**Dataset entries**

((

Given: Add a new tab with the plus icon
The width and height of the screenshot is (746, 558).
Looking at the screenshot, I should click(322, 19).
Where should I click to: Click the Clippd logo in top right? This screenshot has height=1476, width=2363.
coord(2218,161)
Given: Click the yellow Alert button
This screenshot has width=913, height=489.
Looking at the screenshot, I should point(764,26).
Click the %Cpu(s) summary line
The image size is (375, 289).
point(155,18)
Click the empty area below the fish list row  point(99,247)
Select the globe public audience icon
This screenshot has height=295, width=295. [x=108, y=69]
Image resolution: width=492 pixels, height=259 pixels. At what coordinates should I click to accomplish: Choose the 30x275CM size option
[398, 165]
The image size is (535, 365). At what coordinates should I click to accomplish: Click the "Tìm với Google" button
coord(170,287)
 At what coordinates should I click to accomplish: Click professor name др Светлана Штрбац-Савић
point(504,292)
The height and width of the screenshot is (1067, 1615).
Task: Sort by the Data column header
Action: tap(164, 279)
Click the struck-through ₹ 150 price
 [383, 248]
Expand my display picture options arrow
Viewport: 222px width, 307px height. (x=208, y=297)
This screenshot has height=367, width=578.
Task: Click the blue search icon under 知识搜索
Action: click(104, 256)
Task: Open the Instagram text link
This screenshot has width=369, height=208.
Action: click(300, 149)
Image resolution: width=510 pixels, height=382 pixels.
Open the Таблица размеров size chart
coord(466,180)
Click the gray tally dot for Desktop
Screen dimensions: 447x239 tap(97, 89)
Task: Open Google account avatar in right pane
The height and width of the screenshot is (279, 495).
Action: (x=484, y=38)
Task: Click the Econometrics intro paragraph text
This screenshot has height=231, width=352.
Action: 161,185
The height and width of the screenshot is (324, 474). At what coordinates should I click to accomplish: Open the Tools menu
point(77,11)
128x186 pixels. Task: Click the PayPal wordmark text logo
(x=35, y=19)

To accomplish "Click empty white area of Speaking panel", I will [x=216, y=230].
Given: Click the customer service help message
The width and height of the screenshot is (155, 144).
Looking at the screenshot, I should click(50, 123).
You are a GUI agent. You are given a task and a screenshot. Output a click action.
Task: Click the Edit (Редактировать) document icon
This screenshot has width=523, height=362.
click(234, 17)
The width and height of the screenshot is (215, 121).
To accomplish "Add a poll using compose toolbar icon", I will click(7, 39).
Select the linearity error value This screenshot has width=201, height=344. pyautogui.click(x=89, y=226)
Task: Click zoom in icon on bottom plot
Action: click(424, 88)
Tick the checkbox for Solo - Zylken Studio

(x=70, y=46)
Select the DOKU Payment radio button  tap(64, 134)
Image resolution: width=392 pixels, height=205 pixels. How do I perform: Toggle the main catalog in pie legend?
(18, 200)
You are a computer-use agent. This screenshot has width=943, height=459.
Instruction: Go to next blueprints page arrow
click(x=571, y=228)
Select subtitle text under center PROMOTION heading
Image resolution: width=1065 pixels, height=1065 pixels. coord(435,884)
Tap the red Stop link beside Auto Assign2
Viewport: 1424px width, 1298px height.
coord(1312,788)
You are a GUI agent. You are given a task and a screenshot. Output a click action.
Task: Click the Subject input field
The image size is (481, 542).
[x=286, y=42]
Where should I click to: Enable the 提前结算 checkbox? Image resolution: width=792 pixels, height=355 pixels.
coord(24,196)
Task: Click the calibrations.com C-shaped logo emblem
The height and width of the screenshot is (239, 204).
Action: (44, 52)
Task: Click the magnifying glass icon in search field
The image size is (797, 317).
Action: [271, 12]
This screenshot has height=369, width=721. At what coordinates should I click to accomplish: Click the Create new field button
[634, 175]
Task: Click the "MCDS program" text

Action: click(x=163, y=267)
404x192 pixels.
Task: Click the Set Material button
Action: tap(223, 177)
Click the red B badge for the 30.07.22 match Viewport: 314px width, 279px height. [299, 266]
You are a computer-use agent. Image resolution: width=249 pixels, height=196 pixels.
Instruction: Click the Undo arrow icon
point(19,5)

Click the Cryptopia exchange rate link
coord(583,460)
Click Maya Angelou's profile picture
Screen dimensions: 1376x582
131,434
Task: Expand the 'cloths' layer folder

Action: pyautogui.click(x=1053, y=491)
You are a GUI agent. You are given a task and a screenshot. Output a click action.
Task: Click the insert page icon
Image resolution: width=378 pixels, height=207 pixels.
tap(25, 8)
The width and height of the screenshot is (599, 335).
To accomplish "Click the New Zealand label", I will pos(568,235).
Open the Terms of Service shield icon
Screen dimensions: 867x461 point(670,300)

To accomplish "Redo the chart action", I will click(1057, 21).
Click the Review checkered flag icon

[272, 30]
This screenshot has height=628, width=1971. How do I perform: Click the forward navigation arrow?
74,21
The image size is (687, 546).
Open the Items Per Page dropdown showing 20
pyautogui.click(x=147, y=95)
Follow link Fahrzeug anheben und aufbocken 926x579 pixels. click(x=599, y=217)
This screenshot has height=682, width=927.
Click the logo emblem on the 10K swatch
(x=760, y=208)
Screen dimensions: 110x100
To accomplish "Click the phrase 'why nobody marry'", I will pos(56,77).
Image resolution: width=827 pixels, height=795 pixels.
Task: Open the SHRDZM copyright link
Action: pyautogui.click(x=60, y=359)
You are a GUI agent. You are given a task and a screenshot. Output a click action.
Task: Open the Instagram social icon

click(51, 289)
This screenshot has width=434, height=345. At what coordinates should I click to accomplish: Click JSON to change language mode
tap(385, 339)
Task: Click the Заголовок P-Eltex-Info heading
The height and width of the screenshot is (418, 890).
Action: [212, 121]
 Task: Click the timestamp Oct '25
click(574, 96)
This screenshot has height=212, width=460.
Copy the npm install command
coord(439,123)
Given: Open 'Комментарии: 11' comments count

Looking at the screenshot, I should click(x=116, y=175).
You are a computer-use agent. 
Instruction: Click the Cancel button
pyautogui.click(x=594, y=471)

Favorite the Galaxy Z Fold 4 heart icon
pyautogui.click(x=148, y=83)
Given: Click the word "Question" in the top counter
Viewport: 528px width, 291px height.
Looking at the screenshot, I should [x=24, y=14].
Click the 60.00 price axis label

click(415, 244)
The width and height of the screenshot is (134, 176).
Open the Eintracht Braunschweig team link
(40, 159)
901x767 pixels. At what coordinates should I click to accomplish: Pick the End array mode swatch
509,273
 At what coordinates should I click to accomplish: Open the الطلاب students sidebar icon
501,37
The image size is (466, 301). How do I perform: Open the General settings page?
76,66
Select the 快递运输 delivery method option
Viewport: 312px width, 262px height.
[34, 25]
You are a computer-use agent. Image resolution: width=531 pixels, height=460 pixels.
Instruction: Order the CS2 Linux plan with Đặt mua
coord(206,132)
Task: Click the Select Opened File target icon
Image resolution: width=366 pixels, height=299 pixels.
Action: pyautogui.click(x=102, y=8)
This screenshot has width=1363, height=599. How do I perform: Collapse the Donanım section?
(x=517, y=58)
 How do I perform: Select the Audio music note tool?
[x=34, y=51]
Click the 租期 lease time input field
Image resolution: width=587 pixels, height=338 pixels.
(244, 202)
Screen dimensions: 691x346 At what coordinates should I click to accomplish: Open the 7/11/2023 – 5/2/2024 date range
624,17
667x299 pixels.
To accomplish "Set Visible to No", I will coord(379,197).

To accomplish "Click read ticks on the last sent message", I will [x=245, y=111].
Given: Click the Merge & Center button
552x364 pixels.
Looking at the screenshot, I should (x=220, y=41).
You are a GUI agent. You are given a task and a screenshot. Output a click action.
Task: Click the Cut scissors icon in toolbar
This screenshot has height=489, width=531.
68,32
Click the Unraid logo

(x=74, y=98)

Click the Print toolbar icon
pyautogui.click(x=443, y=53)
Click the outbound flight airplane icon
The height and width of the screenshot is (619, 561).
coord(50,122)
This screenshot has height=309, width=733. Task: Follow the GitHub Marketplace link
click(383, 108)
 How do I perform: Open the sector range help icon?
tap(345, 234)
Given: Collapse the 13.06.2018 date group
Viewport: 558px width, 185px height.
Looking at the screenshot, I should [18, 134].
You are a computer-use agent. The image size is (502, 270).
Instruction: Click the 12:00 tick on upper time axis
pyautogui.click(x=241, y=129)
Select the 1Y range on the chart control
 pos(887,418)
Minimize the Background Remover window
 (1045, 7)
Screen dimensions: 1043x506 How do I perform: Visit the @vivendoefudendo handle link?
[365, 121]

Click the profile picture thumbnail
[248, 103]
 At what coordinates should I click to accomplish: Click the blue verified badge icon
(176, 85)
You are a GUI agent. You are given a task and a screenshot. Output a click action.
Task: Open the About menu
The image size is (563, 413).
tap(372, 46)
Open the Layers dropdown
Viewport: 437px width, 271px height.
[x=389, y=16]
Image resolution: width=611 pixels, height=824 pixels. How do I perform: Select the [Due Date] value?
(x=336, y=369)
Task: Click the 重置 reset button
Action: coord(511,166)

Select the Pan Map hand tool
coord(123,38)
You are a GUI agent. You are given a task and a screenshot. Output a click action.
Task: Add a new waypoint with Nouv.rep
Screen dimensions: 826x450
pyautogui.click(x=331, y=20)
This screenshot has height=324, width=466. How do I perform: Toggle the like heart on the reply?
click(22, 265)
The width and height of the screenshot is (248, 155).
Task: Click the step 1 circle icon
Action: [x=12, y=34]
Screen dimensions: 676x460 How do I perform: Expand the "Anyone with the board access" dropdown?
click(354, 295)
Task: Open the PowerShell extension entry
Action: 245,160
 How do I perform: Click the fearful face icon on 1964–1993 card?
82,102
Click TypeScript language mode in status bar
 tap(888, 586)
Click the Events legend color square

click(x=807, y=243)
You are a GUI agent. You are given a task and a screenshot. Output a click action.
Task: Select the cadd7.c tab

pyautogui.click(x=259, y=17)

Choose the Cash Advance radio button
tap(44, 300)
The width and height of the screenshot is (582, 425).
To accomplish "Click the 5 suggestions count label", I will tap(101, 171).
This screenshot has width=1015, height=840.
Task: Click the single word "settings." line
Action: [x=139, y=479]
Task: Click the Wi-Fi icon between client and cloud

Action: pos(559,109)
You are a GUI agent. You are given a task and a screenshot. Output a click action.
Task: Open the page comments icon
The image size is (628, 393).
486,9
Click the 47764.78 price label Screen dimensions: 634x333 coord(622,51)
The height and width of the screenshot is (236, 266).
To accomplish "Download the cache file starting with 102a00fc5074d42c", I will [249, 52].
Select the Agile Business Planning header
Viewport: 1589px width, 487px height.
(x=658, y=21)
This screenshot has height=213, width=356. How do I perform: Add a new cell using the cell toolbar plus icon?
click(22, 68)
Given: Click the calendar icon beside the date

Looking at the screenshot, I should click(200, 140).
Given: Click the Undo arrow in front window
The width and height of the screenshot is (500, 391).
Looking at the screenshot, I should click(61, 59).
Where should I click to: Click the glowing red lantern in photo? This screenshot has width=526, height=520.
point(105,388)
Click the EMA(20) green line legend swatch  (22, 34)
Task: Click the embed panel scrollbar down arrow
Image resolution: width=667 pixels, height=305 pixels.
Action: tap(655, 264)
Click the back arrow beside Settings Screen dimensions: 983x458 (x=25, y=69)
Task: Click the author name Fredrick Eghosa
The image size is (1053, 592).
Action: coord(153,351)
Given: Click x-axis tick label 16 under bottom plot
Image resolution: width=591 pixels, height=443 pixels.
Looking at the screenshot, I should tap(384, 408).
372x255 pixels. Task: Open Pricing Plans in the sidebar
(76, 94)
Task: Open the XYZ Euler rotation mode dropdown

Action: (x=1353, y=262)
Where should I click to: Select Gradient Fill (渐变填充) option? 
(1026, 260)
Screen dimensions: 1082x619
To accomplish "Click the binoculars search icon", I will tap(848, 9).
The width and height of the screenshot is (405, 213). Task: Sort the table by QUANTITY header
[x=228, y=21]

))

**Goal of the exercise**
Going down from the first line of the entries above, restate each line word for word until the line holding "Task: Click the Econometrics" is done.

**Your response**
Given: Add a new tab with the plus icon
The width and height of the screenshot is (746, 558).
Looking at the screenshot, I should click(322, 19).
Where should I click to: Click the Clippd logo in top right? This screenshot has height=1476, width=2363.
coord(2218,161)
Given: Click the yellow Alert button
This screenshot has width=913, height=489.
Looking at the screenshot, I should point(764,26).
Click the %Cpu(s) summary line
The image size is (375, 289).
point(155,18)
Click the empty area below the fish list row  point(99,247)
Select the globe public audience icon
This screenshot has height=295, width=295. [x=108, y=69]
Image resolution: width=492 pixels, height=259 pixels. At what coordinates should I click to accomplish: Choose the 30x275CM size option
[398, 165]
The image size is (535, 365). At what coordinates should I click to accomplish: Click the "Tìm với Google" button
coord(170,287)
 At what coordinates should I click to accomplish: Click professor name др Светлана Штрбац-Савић
point(504,292)
The height and width of the screenshot is (1067, 1615).
Task: Sort by the Data column header
Action: tap(164, 279)
Click the struck-through ₹ 150 price
 [383, 248]
Expand my display picture options arrow
Viewport: 222px width, 307px height. (x=208, y=297)
This screenshot has height=367, width=578.
Task: Click the blue search icon under 知识搜索
Action: click(104, 256)
Task: Open the Instagram text link
This screenshot has width=369, height=208.
Action: click(300, 149)
Image resolution: width=510 pixels, height=382 pixels.
Open the Таблица размеров size chart
coord(466,180)
Click the gray tally dot for Desktop
Screen dimensions: 447x239 tap(97, 89)
Task: Open Google account avatar in right pane
The height and width of the screenshot is (279, 495).
Action: (x=484, y=38)
Task: Click the Econometrics intro paragraph text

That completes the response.